Elle se caractérise par deux traits: d’abord, elle est unique. C’est le moi freudien, celui qui fait que je suis moi et pas quelqu’un d’autre et que j’en suis conscient. Il existe donc autant de personnalités que d’humains sur terre. Ensuite, elle est permanente. Notre humeur varie continuellement, selon les événements, l’actualité, la météo… On peut être un jour gai, le lendemain morose, un jour serein ou en colère. Mais la personnalité elle, est un « fond » qui n’évolue pas, ou peu, au cours de l’existence.
Peut-on la cerner médicalement?
On peut l’évaluer, mais difficilement. Nous disposons de tests psychologiques, comme par exemple l’inventaire multiphasique de personnalité (MMPI). C’est une batterie de questions qui permet de déterminer si votre personnalité comporte des nuances, comme une tendance hystérique ou paranoïaque, une difficulté à agir, un degré important d’impulsivité, de confiance en soi, de sens de la sociabilité, etc.
Et que disent les tests MMPI pour les gens qui ont subi des stimulations cérébrales profondes?
Pour mesurer si une personnalité a changé, il faut évidemment faire le test avant et après l’opération, puis comparer les résultats. Pour prendre un exemple extrême, un individu qui subit une lobotomie, donc une ablation d’une partie du cerveau, connaît un vrai changement de personnalité. Il devient apathique. Ce n’est pas le cas des gens qui ont été opérés par stimulation cérébrale profonde. Bien entendu, les changements de comportement observés chez certains patients ont de l’importance pour eux et son entourage. Mais ils sont transitoires, contrôlables grâce à soutien psychologique avant et après l’intervention. Par conséquent, sur le plan éthique, il n’y a pas lieu de s’inquiéter.
La personnalité d’un humain peut-elle se résumer à un simple test psychologique?

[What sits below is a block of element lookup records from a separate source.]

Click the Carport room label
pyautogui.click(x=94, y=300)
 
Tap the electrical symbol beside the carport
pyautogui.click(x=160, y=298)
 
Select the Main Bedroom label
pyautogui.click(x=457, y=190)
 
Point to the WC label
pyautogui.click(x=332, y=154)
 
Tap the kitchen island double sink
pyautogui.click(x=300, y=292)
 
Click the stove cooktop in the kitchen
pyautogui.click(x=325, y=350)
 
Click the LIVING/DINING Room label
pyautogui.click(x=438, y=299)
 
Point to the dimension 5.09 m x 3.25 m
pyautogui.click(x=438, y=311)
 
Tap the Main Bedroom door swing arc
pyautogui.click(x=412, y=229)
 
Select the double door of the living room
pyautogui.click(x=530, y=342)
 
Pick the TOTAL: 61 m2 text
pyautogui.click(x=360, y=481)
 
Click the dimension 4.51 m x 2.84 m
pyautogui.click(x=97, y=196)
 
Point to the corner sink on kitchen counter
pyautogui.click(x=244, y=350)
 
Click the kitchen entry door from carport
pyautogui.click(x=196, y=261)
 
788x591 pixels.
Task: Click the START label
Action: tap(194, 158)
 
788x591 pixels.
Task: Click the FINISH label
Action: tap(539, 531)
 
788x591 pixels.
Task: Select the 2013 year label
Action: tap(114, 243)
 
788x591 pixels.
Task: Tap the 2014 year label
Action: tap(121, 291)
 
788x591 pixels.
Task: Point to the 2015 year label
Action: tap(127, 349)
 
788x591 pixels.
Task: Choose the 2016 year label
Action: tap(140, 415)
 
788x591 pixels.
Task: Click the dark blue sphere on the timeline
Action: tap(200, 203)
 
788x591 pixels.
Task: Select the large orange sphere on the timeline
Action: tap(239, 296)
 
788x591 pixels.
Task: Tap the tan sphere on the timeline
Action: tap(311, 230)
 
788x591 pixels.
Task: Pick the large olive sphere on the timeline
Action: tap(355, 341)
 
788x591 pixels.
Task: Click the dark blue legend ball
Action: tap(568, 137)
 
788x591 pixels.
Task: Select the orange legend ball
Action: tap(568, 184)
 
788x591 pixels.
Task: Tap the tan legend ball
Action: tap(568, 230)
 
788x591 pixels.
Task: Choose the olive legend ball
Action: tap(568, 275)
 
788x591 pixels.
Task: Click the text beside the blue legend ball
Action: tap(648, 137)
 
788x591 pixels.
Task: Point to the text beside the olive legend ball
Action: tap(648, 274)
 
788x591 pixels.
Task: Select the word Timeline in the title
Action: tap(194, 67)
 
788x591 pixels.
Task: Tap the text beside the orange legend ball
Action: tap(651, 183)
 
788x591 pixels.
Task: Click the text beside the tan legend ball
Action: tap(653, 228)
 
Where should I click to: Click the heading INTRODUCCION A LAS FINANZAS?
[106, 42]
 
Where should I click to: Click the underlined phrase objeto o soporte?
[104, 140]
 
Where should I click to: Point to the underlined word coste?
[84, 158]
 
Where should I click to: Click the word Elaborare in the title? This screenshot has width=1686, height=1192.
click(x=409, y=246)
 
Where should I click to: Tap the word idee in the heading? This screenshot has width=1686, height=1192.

C’est une vraie question. Sans doute, les tests existants sont-ils un peu grossiers pour appréhender les innombrables facettes de ce qui compose, profondément, un être humain. D’où l’importance d’entretiens, plus qualitatifs, répétés pour interdire le traitement chez les patients exposés à ce type d’effets indésirables. Disons que, dans la connaissance actuelle, la stimulation cérébrale profonde ne modifie pas la personnalité. Et, point crucial, la méthode est réversible. En cas de problème, il suffit d’ôter les électrodes implantées dans le cerveau pour que les effets du stimulateur ne se fassent plus sentir.